I’ve been keenly scouring the news on how schools are preparing and implementing face-to-face classes. From initial pictures that seemed worrisome (with students inside plastic boxes monitored by armed personnel), the more recent pictures bear a better resemblance to the classroom environments prior to the pandemic. In particular, the City of Makati’s Comembo Elementary School announced that they were using air purifiers and UVC lights to disinfect their classrooms and doing away with plastic barriers. They also installed automatic thermal scanners at the entrance. I will not be talking about the efficacy of such technology to keep our children safe from COVID-19; I will leave that to scientists and engineers who know better. As a professional who values children’s development, however, this is such welcome news.
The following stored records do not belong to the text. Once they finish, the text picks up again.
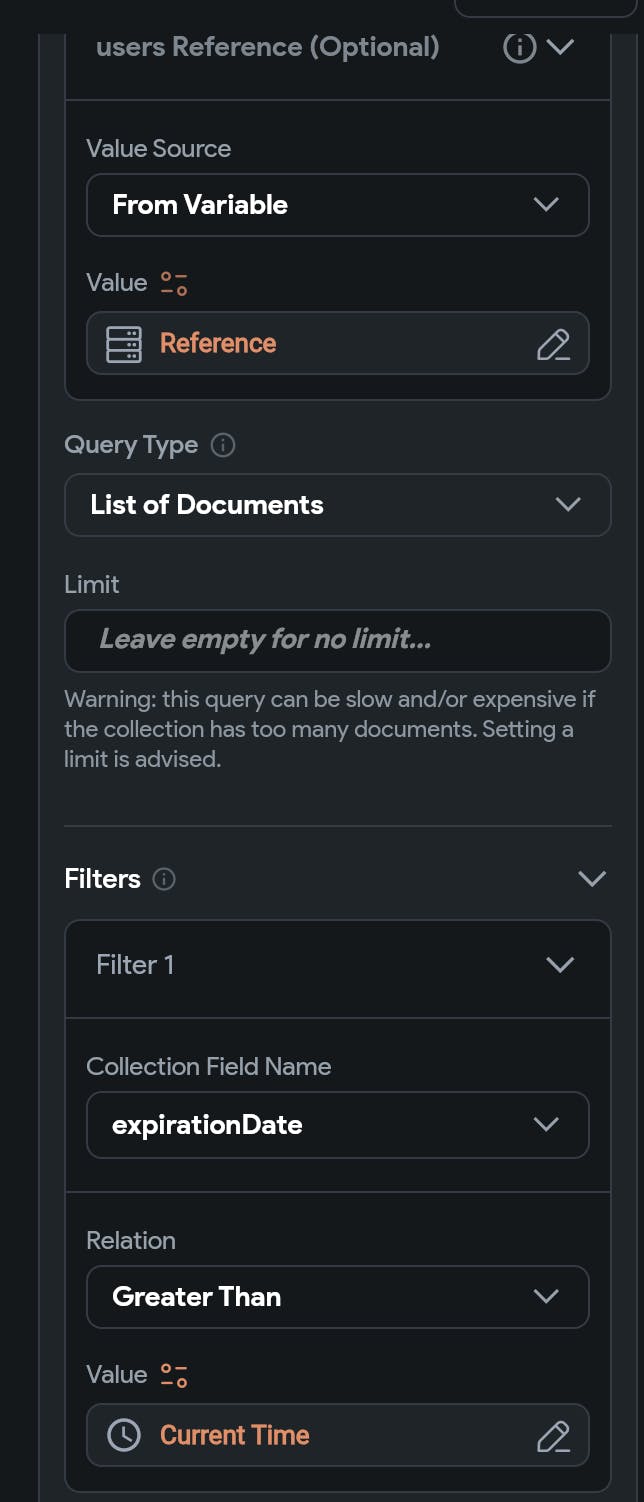Click the database icon in Reference field
This screenshot has width=644, height=1502.
[124, 344]
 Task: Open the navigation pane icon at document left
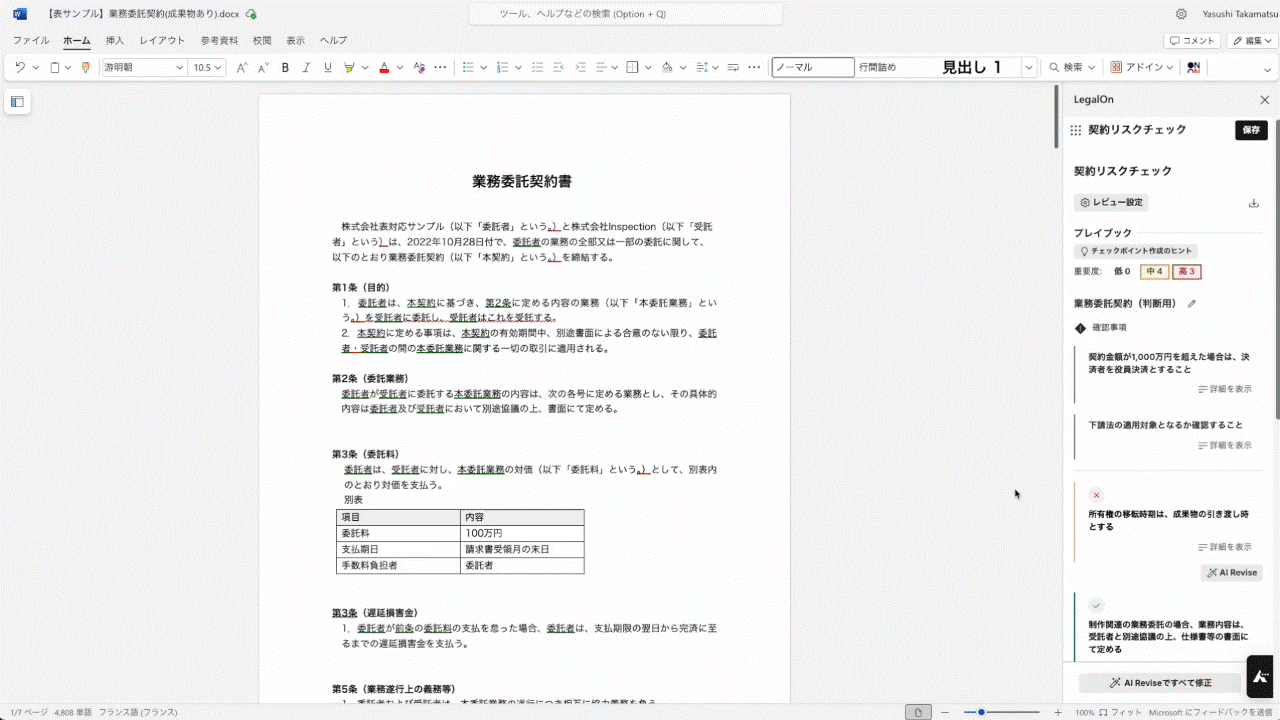(x=17, y=101)
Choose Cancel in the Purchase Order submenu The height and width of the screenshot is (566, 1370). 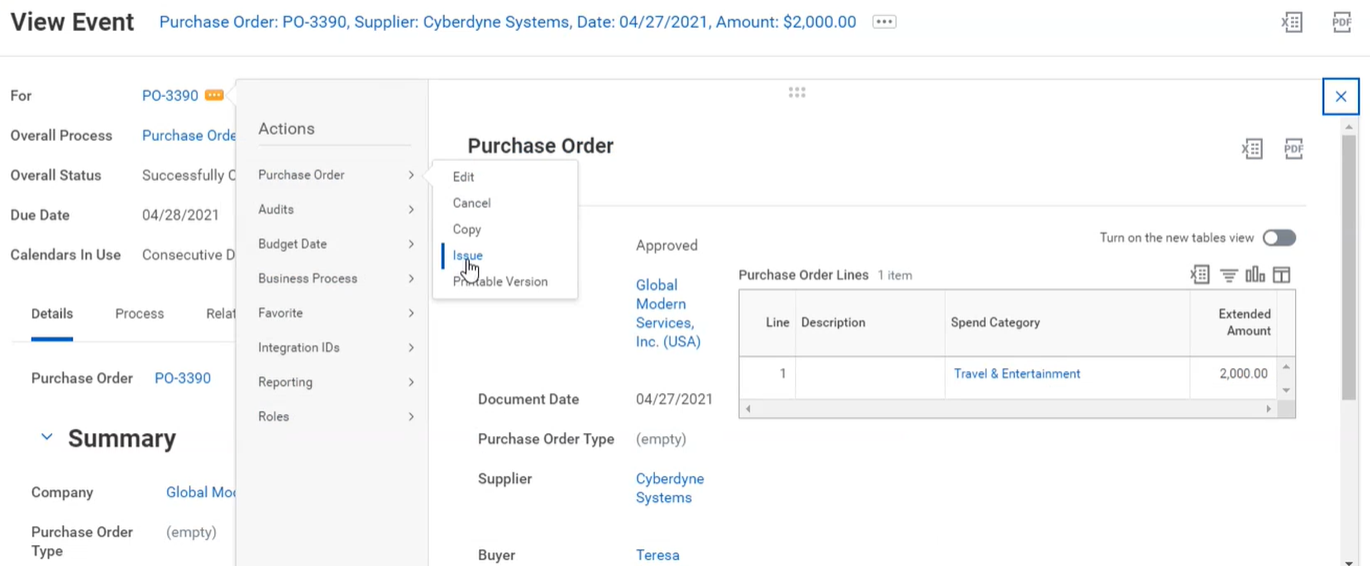pyautogui.click(x=471, y=203)
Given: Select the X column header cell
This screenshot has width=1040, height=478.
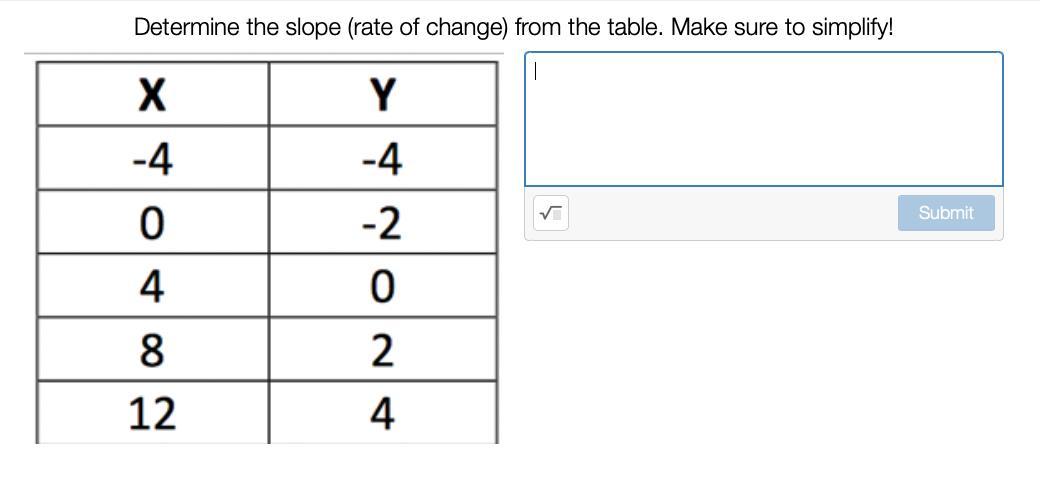Looking at the screenshot, I should pos(152,94).
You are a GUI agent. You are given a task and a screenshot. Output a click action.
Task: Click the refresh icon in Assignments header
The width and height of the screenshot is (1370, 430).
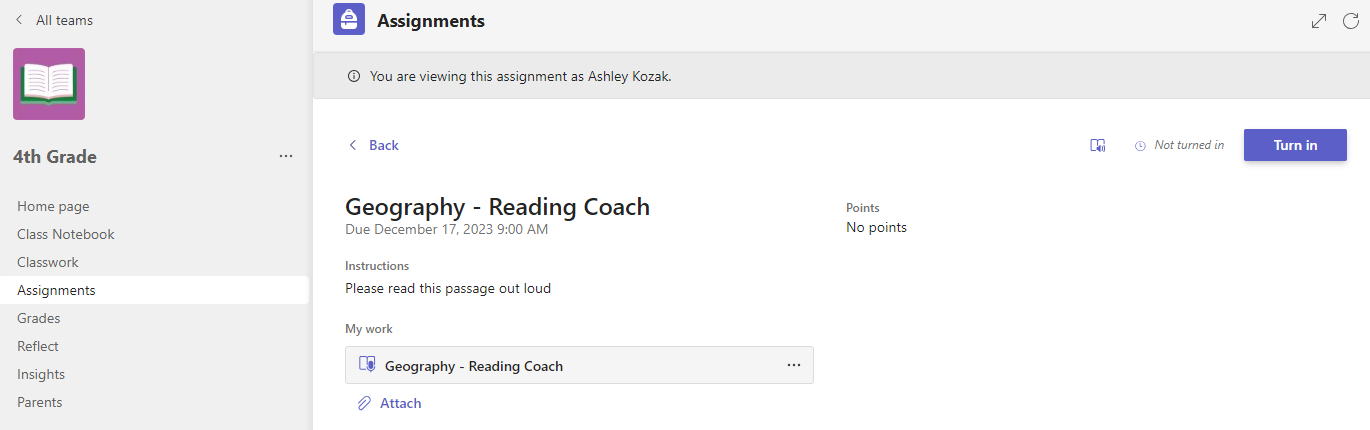click(x=1351, y=21)
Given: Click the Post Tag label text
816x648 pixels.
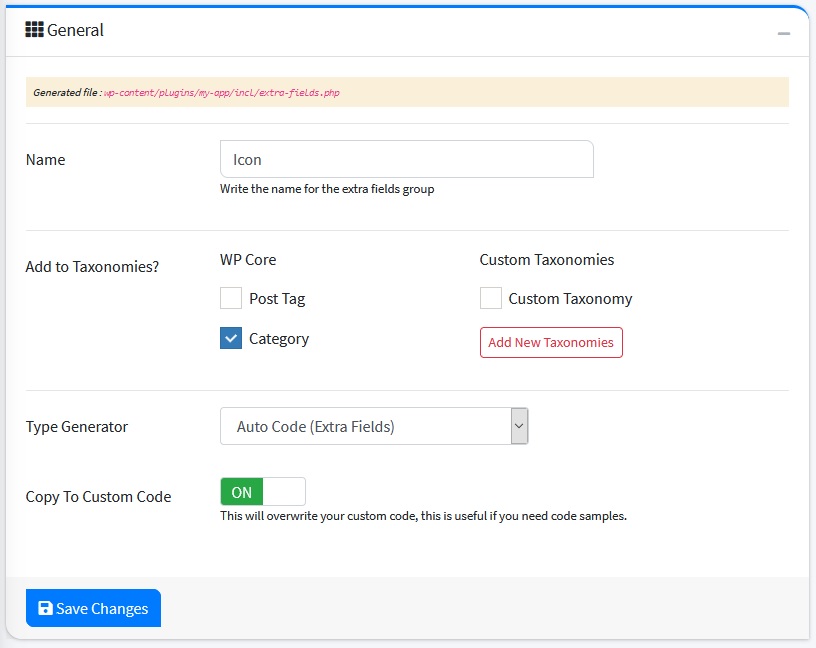Looking at the screenshot, I should pyautogui.click(x=277, y=299).
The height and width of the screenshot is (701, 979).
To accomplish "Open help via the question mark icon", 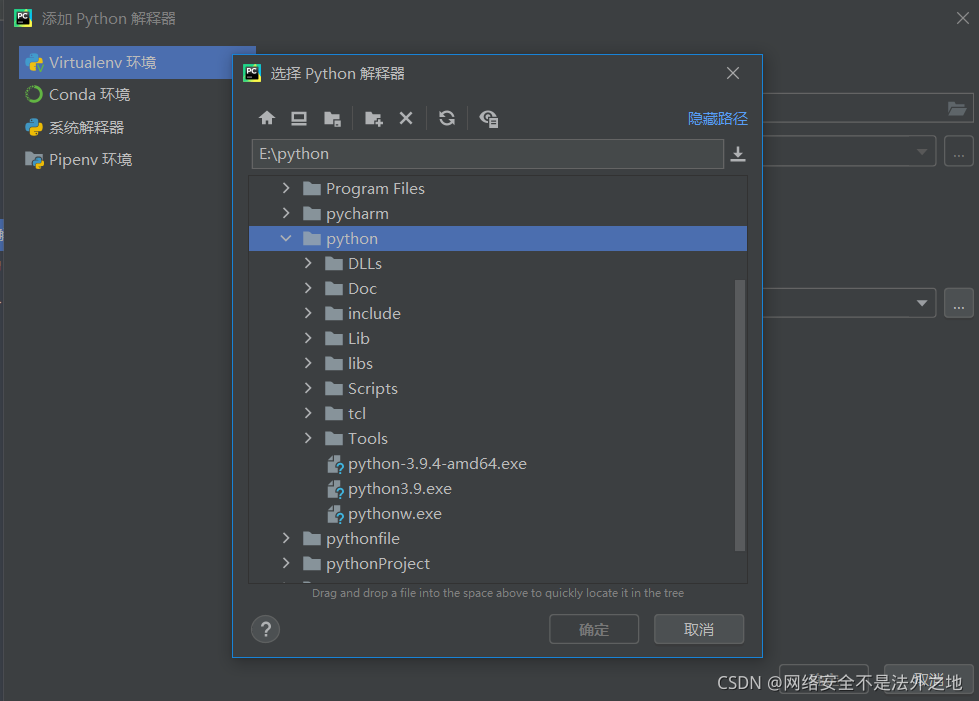I will [x=265, y=629].
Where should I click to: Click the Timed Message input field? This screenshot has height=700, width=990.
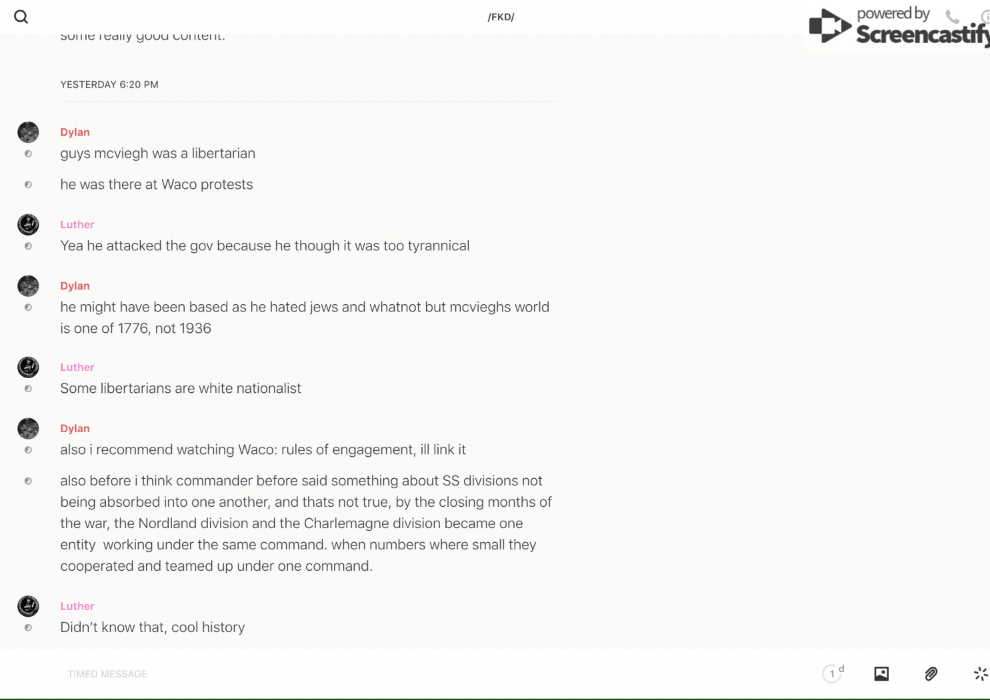click(x=400, y=674)
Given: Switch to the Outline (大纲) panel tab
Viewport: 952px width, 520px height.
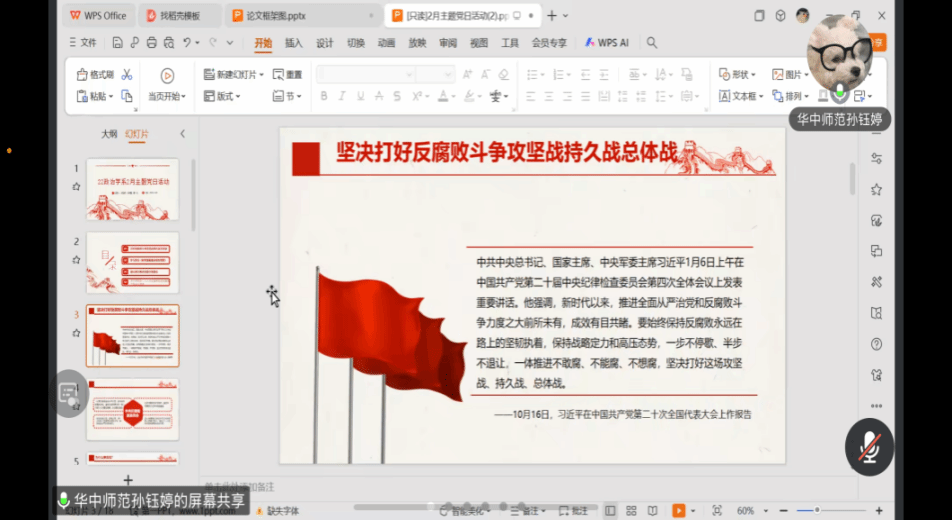Looking at the screenshot, I should pos(109,134).
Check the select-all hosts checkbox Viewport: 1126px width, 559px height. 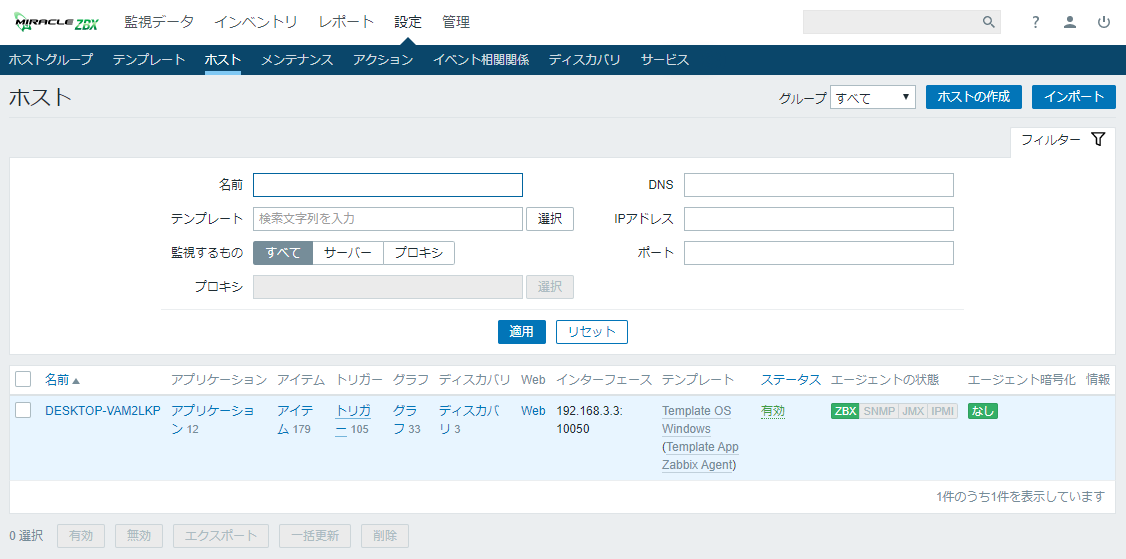pos(23,379)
How we define the problem determines how we solve them. Let’s take the problem of traffic as an example. Most of our rules on traffic have assumed that the problem is that we have too many cars. As such, we have number coding and lane restrictions. I argue that the problem isn’t that we have too many cars; it’s that we have to get to work on time. People restricted from using their cars still have to go to work; and so those with means buy an alternate car, which actually increases the number of cars, while others join the lines for public transport—which has not increased or improved—thereby greatly increasing the wait times and crowding during rush hour. This not only maintains the problem of traffic, but also widens inequality. If we define the problem as “how can people get to work on time?” then the solution rests on improving public transport. We want a solution where people no longer need cars to get to work. We want to develop public transport that is not dependent on road traffic, so that its travel time is consistent and reliable. How we define the problem matters.
The way rules have been formulated around children (and adults) in this pandemic has centered on how to keep them COVID-free. If our singular goal is to keep infection and spread as close to zero as possible, then rules that restrict and quarantine seem like the logical solution. We’ve closed schools for more than a year following this logic. We’ve kept peer interaction at a minimum in service of safety. We’ve sacrificed people’s mental health and quality of education for this purpose. However, I would argue for another way to define the problem: instead, how can people live their fullest lives in a time of pandemic? How can we optimize children’s development in this environment? If people’s wellbeing is our focus, then we might just begin to see different solutions. We wouldn’t be so quick to dismiss their concerns about motivation and loss of fun. We wouldn’t be so uncaring about people’s concerns about how their livelihoods are affected. We wouldn’t be so quick to assume that loss of relationships and social connection has no lasting adverse consequences.
Both Makati and Pasig City are showing us what solutions are possible when we prioritize children’s wellbeing along with safety. By recognizing what truly is conducive to learning and growth — a welcoming, engaging environment — they have learned to make the environment adjust to the child instead of the other way around. By investing in technology, in Makati’s case, or by prioritizing ventilation, as in Pasig’s example, they have created a less confining classroom while also using scientific methods to keep safe. They are pursuing the problem of how to minimize the pandemic’s effect on children’s school life and not the problem of how to make sure that schools conform to pandemic policies.
As an additional demonstration of this concept, in contrast to barring children from public spaces, Pasig City has opted to create more safe public spaces for children and their families by opening up Emerald Avenue to pedestrians and leisure activities on Sundays as a safer alternative from indoor establishments. If we recognize the problem as “how can children play safely,” we increase and open up outdoor public spaces rather than close down parks.
How do we know if we’ve identified the right problem? Certainly not by pointing to people as the problem. If we think of people as barriers to our goals, then we are likely to come up with solutions that hurt them. Instead, we need to help people pursue their goals and remove barriers that get in the way.